* _What you have to do_
Rewrite all of the data below, substituting "Find an element on the screen" for each occurrence of "Locate an element on the screen". Keep every other character the same.

(Beginning of Data provided)

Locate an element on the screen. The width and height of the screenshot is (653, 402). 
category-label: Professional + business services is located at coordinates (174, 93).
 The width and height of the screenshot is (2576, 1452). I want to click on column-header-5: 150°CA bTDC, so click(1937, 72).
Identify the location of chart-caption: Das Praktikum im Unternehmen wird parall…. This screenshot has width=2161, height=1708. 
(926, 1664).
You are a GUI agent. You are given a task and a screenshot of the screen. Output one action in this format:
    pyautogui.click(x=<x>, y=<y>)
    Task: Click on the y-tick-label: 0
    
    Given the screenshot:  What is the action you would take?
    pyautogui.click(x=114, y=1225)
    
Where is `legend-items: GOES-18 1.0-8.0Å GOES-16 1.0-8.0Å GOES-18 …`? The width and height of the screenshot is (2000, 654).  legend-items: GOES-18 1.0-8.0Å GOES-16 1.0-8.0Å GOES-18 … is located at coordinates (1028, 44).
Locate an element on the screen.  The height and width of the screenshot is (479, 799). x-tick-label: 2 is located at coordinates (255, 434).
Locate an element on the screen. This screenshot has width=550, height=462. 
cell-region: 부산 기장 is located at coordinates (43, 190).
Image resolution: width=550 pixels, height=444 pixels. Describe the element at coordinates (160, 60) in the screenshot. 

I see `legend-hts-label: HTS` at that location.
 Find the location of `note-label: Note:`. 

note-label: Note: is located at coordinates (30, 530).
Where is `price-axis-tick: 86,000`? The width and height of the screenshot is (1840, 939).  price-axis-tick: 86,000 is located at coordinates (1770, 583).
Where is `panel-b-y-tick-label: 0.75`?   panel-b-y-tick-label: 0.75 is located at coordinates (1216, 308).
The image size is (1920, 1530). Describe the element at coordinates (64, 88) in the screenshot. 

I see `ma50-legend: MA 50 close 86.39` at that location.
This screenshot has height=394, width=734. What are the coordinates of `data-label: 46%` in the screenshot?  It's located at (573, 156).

(End of Data provided)

* _Your response_
Find an element on the screen. The width and height of the screenshot is (653, 402). 
category-label: Professional + business services is located at coordinates (174, 93).
 The width and height of the screenshot is (2576, 1452). I want to click on column-header-5: 150°CA bTDC, so click(1937, 72).
Identify the location of chart-caption: Das Praktikum im Unternehmen wird parall…. This screenshot has width=2161, height=1708. 
(926, 1664).
You are a GUI agent. You are given a task and a screenshot of the screen. Output one action in this format:
    pyautogui.click(x=<x>, y=<y>)
    Task: Click on the y-tick-label: 0
    
    Given the screenshot:  What is the action you would take?
    pyautogui.click(x=114, y=1225)
    
Where is `legend-items: GOES-18 1.0-8.0Å GOES-16 1.0-8.0Å GOES-18 …`? The width and height of the screenshot is (2000, 654).  legend-items: GOES-18 1.0-8.0Å GOES-16 1.0-8.0Å GOES-18 … is located at coordinates (1028, 44).
Find an element on the screen.  The height and width of the screenshot is (479, 799). x-tick-label: 2 is located at coordinates (255, 434).
Find an element on the screen. This screenshot has width=550, height=462. 
cell-region: 부산 기장 is located at coordinates (43, 190).
Image resolution: width=550 pixels, height=444 pixels. Describe the element at coordinates (160, 60) in the screenshot. 

I see `legend-hts-label: HTS` at that location.
 Find the location of `note-label: Note:`. 

note-label: Note: is located at coordinates (30, 530).
Where is `price-axis-tick: 86,000`? The width and height of the screenshot is (1840, 939).  price-axis-tick: 86,000 is located at coordinates (1770, 583).
Where is `panel-b-y-tick-label: 0.75`?   panel-b-y-tick-label: 0.75 is located at coordinates (1216, 308).
The image size is (1920, 1530). Describe the element at coordinates (64, 88) in the screenshot. 

I see `ma50-legend: MA 50 close 86.39` at that location.
This screenshot has height=394, width=734. What are the coordinates of `data-label: 46%` in the screenshot?  It's located at (573, 156).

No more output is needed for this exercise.